____ INPUT MATERIAL
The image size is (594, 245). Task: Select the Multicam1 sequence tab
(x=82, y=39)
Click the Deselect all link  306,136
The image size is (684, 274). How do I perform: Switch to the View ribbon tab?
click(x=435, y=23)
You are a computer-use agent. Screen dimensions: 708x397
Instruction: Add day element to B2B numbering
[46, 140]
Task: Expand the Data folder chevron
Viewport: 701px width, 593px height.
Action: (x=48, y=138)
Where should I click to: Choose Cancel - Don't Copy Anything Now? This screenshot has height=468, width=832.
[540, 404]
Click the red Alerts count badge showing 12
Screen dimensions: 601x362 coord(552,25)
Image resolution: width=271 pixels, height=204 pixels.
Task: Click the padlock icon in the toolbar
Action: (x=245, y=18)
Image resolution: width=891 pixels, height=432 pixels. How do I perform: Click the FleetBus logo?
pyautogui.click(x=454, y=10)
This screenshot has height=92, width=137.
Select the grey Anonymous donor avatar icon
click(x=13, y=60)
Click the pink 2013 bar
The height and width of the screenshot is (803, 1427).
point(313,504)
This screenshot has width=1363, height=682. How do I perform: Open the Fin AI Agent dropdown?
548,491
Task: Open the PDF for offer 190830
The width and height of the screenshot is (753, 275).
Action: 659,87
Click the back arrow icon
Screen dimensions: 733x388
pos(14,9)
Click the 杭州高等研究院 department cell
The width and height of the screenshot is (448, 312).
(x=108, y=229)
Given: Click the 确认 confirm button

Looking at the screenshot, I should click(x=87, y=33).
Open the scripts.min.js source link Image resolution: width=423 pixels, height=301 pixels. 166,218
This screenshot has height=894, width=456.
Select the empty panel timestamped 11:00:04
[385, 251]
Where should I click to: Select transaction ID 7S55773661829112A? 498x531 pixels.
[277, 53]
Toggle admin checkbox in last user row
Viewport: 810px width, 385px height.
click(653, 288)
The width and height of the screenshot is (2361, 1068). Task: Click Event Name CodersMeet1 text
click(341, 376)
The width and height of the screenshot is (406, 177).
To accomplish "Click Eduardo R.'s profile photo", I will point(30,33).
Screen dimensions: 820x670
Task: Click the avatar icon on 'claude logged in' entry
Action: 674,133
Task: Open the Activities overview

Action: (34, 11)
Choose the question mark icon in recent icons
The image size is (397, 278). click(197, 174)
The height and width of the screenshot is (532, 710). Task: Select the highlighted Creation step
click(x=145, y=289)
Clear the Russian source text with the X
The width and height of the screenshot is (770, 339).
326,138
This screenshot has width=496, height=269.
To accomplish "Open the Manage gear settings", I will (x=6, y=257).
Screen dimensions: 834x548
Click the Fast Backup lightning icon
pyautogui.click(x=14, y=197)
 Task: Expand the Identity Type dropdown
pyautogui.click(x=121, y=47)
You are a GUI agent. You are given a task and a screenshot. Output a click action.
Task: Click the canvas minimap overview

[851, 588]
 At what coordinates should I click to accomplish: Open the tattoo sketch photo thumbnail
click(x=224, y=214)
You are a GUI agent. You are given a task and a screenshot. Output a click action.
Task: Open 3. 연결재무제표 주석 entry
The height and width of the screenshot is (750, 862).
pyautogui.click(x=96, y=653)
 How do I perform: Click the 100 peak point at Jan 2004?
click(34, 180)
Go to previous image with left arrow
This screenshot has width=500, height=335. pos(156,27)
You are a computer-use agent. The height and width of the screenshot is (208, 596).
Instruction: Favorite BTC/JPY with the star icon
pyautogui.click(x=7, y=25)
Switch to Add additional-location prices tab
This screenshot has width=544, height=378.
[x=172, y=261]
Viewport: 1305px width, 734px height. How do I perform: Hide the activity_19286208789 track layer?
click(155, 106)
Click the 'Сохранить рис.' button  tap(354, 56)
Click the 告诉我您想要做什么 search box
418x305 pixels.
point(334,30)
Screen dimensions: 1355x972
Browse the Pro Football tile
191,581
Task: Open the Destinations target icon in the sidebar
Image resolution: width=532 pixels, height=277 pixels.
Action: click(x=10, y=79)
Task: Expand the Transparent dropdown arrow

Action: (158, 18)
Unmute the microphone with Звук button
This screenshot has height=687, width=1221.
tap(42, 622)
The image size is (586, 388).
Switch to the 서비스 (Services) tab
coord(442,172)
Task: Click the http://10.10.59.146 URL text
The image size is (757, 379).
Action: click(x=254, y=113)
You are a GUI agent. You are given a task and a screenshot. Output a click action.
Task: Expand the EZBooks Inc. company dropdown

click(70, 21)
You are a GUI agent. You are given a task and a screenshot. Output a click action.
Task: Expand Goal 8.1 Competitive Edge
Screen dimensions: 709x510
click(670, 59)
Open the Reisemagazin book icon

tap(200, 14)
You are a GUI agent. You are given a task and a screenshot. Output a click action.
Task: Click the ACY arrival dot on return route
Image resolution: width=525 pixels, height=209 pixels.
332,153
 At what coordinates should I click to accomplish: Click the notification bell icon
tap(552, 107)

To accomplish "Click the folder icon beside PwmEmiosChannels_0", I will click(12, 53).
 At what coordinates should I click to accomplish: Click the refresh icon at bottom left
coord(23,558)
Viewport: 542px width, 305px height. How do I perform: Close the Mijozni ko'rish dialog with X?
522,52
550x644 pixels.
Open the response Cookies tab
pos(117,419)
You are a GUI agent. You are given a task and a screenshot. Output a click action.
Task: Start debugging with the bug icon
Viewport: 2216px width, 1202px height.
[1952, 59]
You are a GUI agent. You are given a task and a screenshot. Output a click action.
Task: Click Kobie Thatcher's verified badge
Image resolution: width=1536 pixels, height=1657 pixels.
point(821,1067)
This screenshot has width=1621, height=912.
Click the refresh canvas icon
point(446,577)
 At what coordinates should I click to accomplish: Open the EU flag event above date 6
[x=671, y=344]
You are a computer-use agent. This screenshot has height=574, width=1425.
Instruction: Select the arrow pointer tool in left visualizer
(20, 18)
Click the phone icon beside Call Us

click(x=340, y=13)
________
- [YOUR GOAL] Extract every line from the entries above that contains the word "size", and list those lines in their original order.

- [WRITTEN REPLY]
The image size is (594, 245). Task: Select the Multicam1 sequence tab
The image size is (684, 274). How do I perform: Switch to the View ribbon tab?
The image size is (397, 278). click(197, 174)
The image size is (586, 388).
The image size is (757, 379).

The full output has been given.